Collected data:
::::::::

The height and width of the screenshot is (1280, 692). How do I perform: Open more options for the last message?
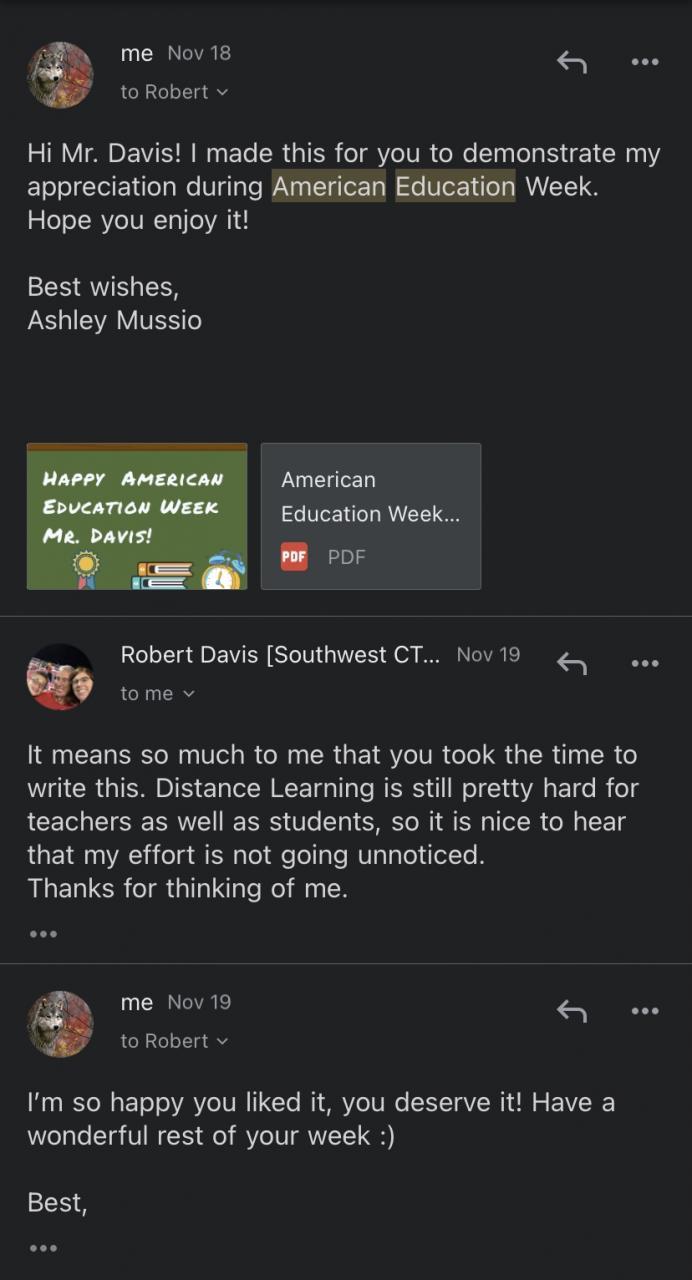(x=645, y=1011)

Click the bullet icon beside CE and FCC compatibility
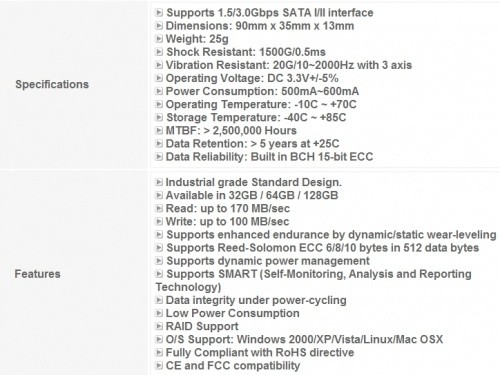coord(159,365)
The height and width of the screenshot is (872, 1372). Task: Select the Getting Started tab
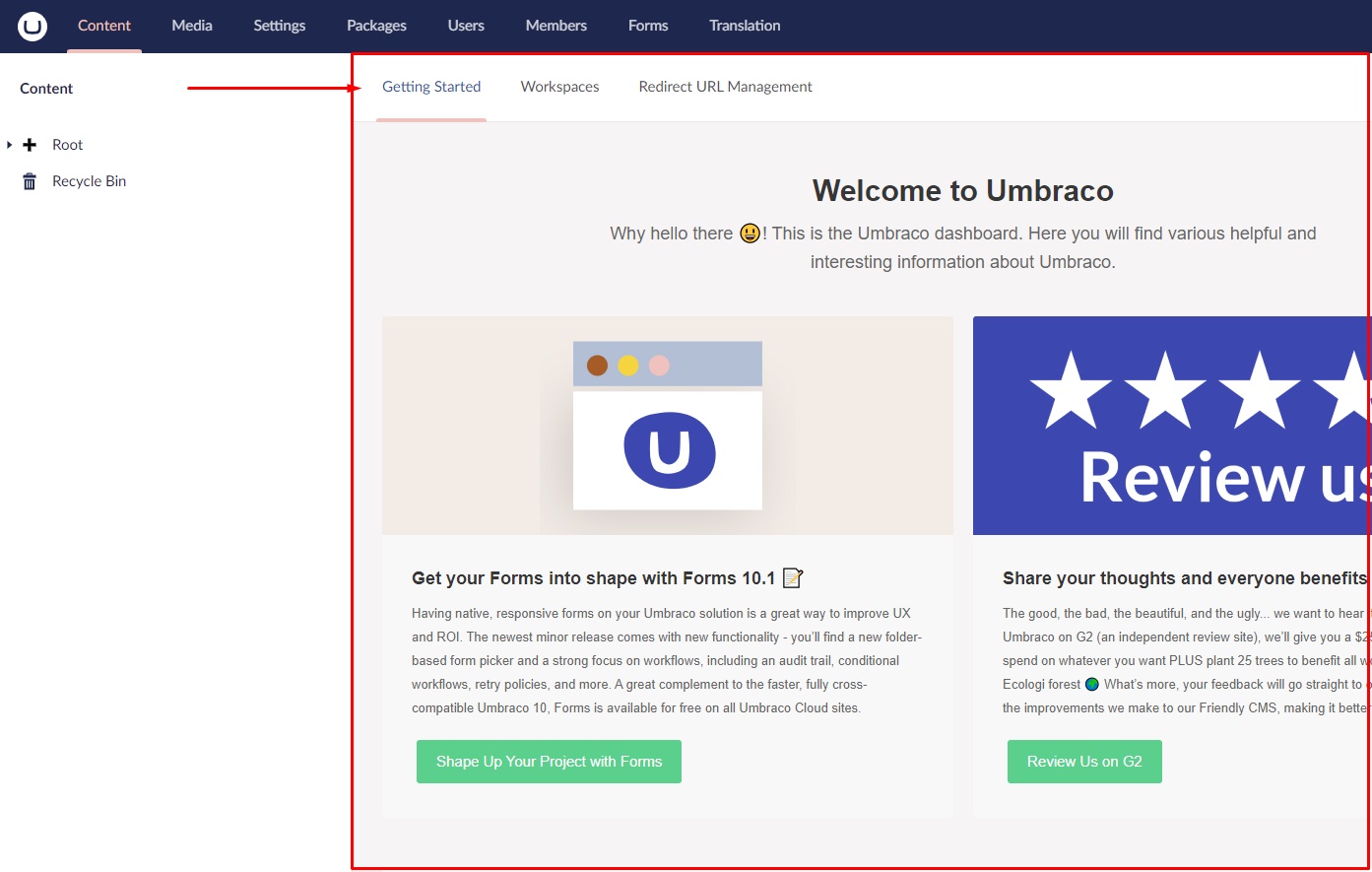pos(431,87)
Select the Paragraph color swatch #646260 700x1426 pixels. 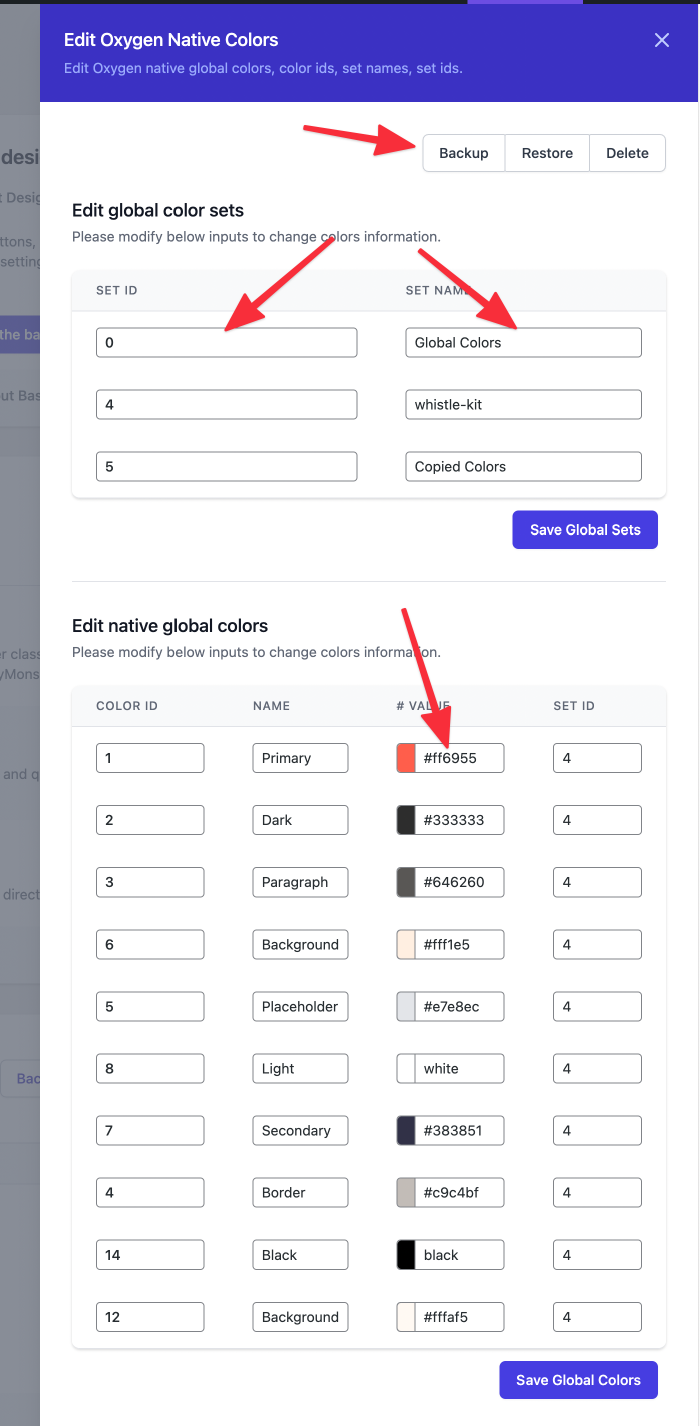pyautogui.click(x=404, y=882)
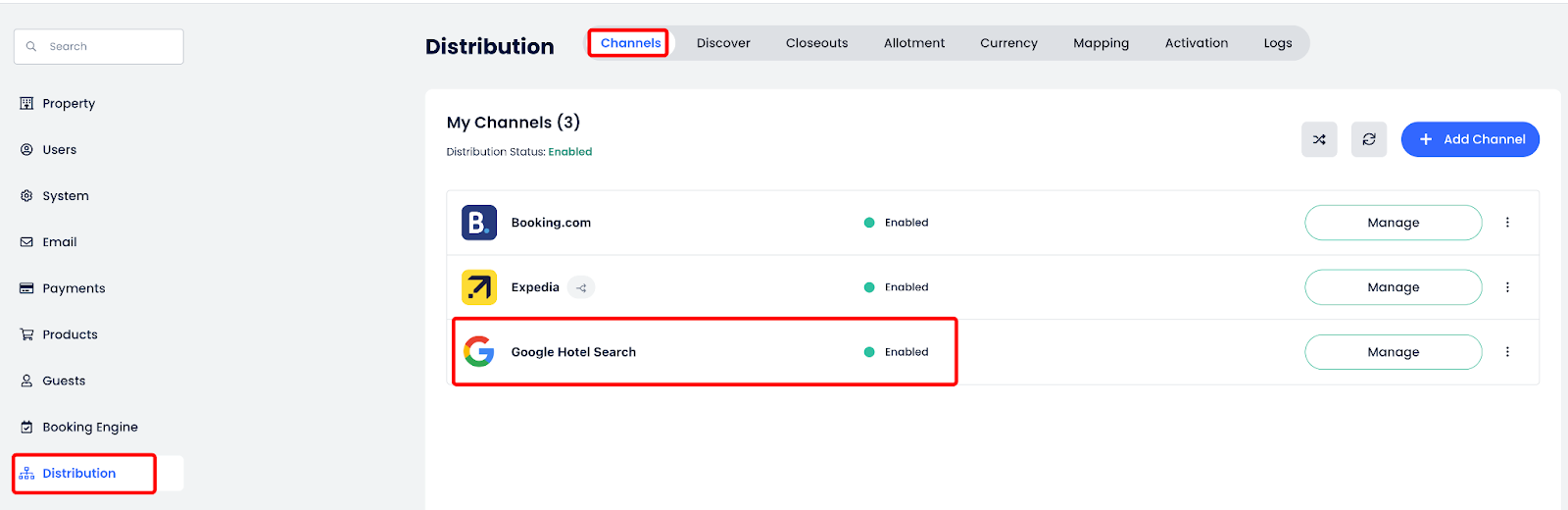Click the Booking.com logo icon

tap(479, 223)
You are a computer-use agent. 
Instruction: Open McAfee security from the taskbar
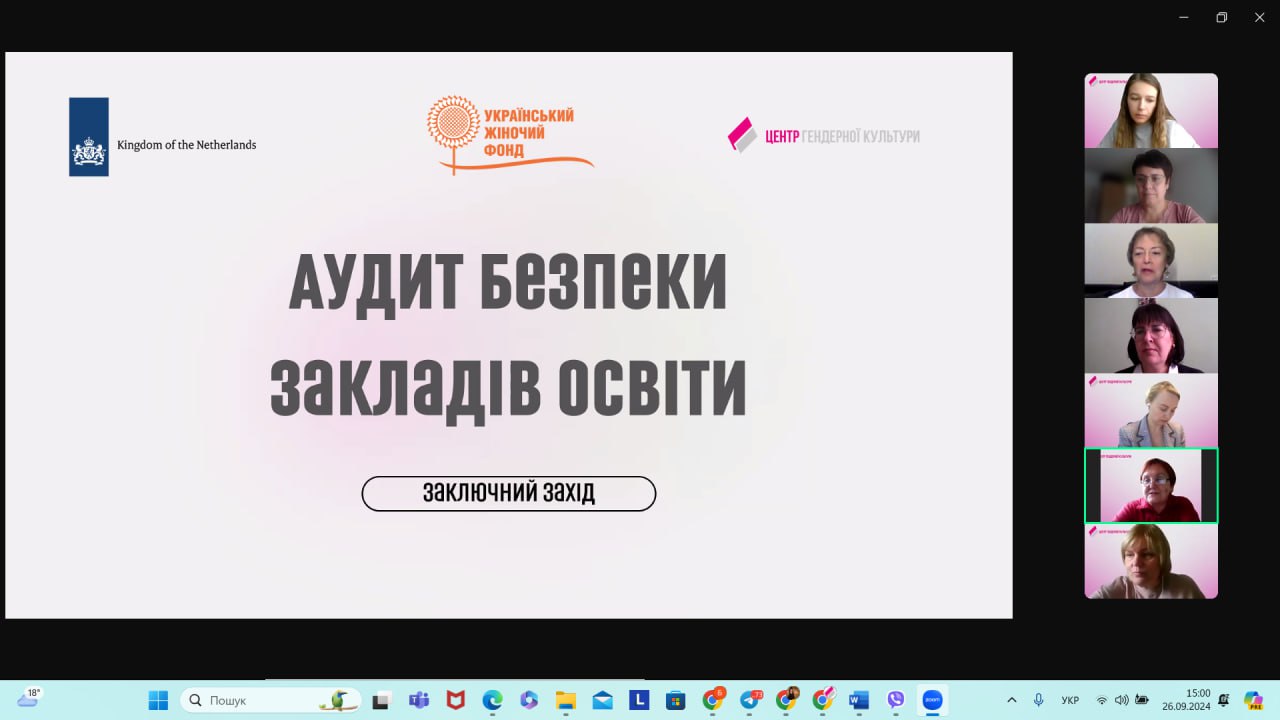point(455,700)
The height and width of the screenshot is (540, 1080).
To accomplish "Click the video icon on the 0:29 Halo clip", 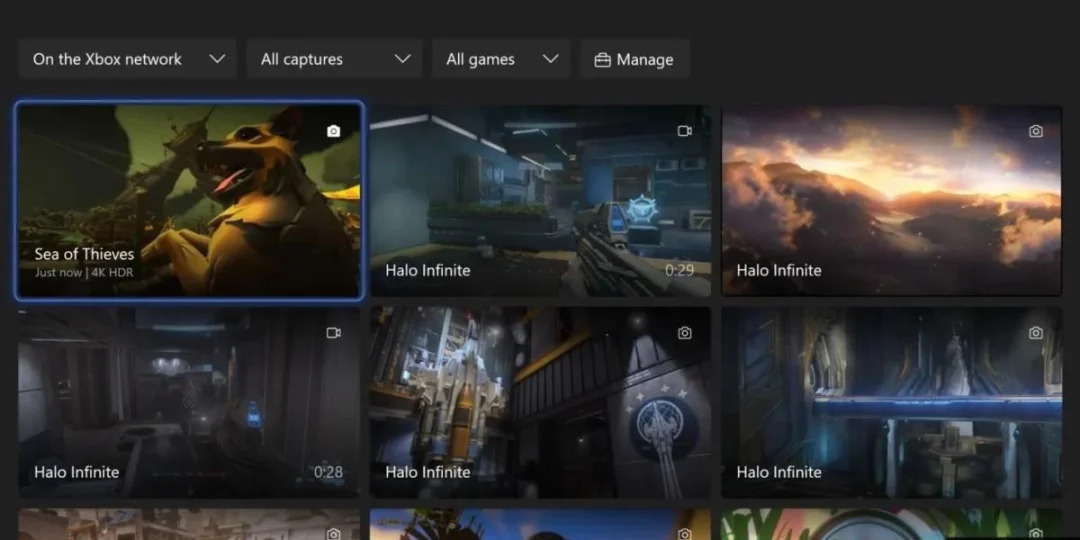I will [x=685, y=131].
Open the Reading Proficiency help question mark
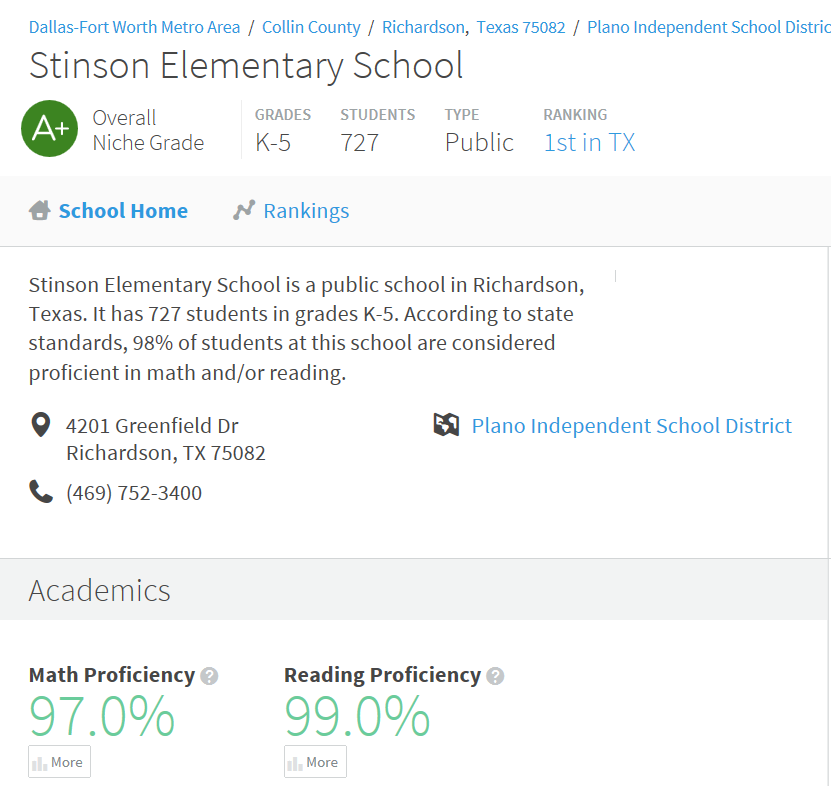Viewport: 831px width, 786px height. (494, 676)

::::::::

=== ABOUT THIS EXERCISE ===
From the line containing "Open the Reading" down to the final line of the records above, restate every line word for word, add nothing, and skip the pictures.

=== RESULT BELOW ===
Open the Reading Proficiency help question mark
Viewport: 831px width, 786px height. (494, 676)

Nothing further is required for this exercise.